What you are asked to do: Only the pictures are to be omitted; every entry beneath should otherwise be duplicated exactly.

Data shown:
==========
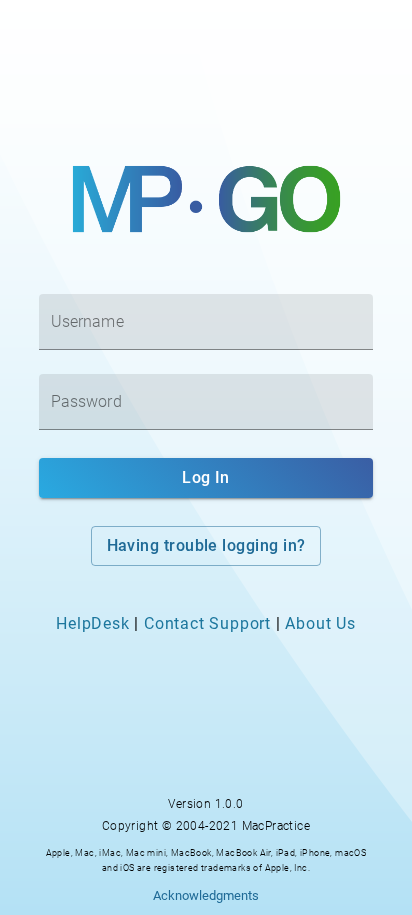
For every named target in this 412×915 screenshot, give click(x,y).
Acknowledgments (206, 895)
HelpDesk (92, 623)
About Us (320, 623)
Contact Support (207, 623)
==========
Output of the task:
For every named target in this 412×915 screenshot, give click(x,y).
Acknowledgments (206, 895)
HelpDesk (92, 623)
About Us (320, 623)
Contact Support (207, 623)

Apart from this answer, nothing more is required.